— START OF Text —

It should not be a surprise to any of us that these global industries are operating in this way. Transnational corporations share the same imperative - to maximise profits from sales of their products. This is the root cause of the conflicts of interest which exists across these four industries. In order to maximise profits, especially by expansion into middle-income countries with growing economies, the industries must avoid the implementation of effective policies, those which limit the over-supply, marketing and affordability of products, the UN system’s ‘Best Buys’ or most cost effective policies.
The authors perceive the tobacco industry as the most aggressive in terms of their interference in policy. However, the tobacco industry’s relative aggression may be a reflection of the greater constraints on their activity. This is a context in which governments and civil society have understood conflict of interest clearly and responded to the global threat to health by putting in place a legally binding treaty: the Framework Convention on Tobacco Control. This convention includes the very important clause (5.3) which specifically requires governments to avoid industry interference while developing and implementing their policies.
In comparison with tobacco the conflicts of interest which underpin the actions of the other industries have been less clearly understood and this has led to a very different positioning within the political environment both at national and global level. For example, the editorial refers to the alcohol industry as highly effective and well-organised in gaining access to the policy-making process, including by their close relationships with policy actors. Diageo, a major transnational alcohol corporation has reported to its shareholders the success of these measures saying they have achieved ‘more balanced regulatory outcomes’ as a result of their efforts.3
These industries frame themselves in similar ways and have succeeded in influencing policy by presenting themselves as part of the solution supported by their Corporate Social Responsibility activities. The solution is framed as one of individual responsibility drawing attention away from the hazardous properties inherent in the products and the central importance of promotion, supply and affordability to their spread and harmful use.4
The transnational alcohol corporations ubiquitous promotion of responsible drinking campaigns and their frame of the need to protect moderate drinkers from alcohol policy is a smokescreen which draws attention away from their reliance on the harmful use of alcohol which contributes a significant proportion of their sales and profits5 and underpins their conflict of interest.

— END OF Text —
— START OF Provided data —

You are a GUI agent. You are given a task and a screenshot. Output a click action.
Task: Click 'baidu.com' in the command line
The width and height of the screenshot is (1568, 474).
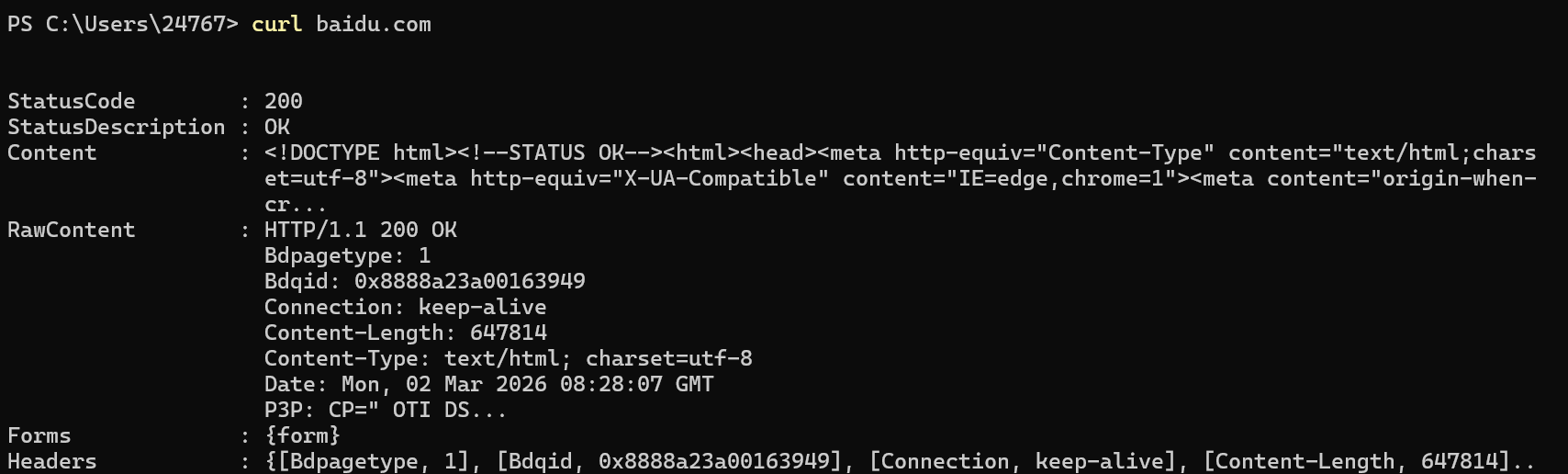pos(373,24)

— END OF Provided data —

» Directive
In the text on industry conflicts of interest, rewrite the passage starting with "The authors perceive" and going on through "implementing their policies.", substituting "binding international agreement" for "legally binding treaty".

» Finished answer
The authors perceive the tobacco industry as the most aggressive in terms of their interference in policy. However, the tobacco industry’s relative aggression may be a reflection of the greater constraints on their activity. This is a context in which governments and civil society have understood conflict of interest clearly and responded to the global threat to health by putting in place a binding international agreement: the Framework Convention on Tobacco Control. This convention includes the very important clause (5.3) which specifically requires governments to avoid industry interference while developing and implementing their policies.